In Cambodia, the criminal justice system faces two significant barriers when addressing gender-based violence (GBV) cases. First, many cases either go unreported, or never make it past the police investigation to the court. Second, those prosecutions which do commence have a very poor clearance rate. In 2010, the percentage of GBV prosecutions that led to a final verdict was just 16%, whereas the clearance rate for all other criminal cases in Cambodia averages more than 80%. This second problem of prosecutions dropping away is injurious to society in a number of ways: not only does it rob the courageous survivor (most of whom are minor girls) from receiving justice, it also reinforces a belief in Cambodian communities that the rule of law does not protect them.
EMWI’s USAID-funded Program on Rights and Justice 2 (PRAJ), has been assisting the monitoring of GBV prosecutions in Cambodia since 2009. A case tracking database developed with the Ministry of Justice (MoJ), and used to train the courts and legal aid groups, has been instrumental in this process. In February 2011, PRAJ and the MoJ discovered the abysmal 2010 clearance rate in these prosecutions – which number several hundred a year – and immediately worked with their partners at GIZ in the Ministry of Women’s Affairs (MoWA) to design a yearlong evidence-based training program to improve the success of the prosecutions. The very next month the nationwide program was launched, and by September 2011 over 500 justice sector officials and legal aid lawyers, from every province, had participated.
These intensive regional workshops set out to diagnose the causes of the attrition, and to design solutions. Last month, PRAJ and the MoJ returned to the database and confirmed that the clearance rate had doubled: to 32%. While the rate of successful prosecutions remains poor, hundreds of Cambodian women and girls – and thousands of their family members and neighbors – are now receiving greater care, improved due process, and final justice as a direct result of these programs. This is a good start to correcting a systemic access to justice issue.

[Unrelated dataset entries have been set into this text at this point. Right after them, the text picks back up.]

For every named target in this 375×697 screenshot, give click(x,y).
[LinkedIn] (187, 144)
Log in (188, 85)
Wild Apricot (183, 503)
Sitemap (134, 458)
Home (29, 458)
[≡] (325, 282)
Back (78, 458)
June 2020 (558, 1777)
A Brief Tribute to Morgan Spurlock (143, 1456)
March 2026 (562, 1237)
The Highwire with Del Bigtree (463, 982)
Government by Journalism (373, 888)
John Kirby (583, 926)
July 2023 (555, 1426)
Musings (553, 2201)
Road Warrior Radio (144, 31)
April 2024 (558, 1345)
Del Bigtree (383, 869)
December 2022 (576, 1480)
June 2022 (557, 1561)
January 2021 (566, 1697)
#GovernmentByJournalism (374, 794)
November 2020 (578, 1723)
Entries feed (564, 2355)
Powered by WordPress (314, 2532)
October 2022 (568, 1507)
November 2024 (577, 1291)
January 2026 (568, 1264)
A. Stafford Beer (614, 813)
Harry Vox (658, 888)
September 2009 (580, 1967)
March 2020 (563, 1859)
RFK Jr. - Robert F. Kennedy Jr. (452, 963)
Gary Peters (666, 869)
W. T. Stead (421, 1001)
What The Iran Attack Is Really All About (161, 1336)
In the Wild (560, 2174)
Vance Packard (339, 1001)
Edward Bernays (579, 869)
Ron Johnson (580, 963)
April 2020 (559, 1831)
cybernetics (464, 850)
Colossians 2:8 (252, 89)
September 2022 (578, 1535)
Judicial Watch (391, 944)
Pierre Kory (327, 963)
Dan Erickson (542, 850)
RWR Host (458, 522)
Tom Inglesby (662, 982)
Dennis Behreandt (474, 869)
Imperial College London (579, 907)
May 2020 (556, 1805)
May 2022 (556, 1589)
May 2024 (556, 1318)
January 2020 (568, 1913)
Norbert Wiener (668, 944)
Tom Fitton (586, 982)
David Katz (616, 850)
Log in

PRAJ understands that the 2011 success must be repeated to begin to bring the GBV clearance rates and convictions up to par with other criminal cases. To that end, this year PRAJ – again with its partners from GIZ – will expand on the national training series to engage civil society organizations that provide support to rape and domestic violence victims in the provinces, improving the critical referral systems to hospitals and to MoWA investigators. Reviewing the case data from 2011 to examine procedural bottlenecks, the joint program will also offer more advanced sessions based on the assessment that accompanied the 2011 trainings. These sessions will focus in more detail on key evidentiary matters facing the male magistrates and female MoWA investigators alike: instruction on the elements required to prove GBV crimes under the new Penal Code, pertinent due process matters under the new Penal Procedure Code, and issues such as medical forensics, working with post-traumatic stress disorder, and how to conduct gender-sensitive witness interviews.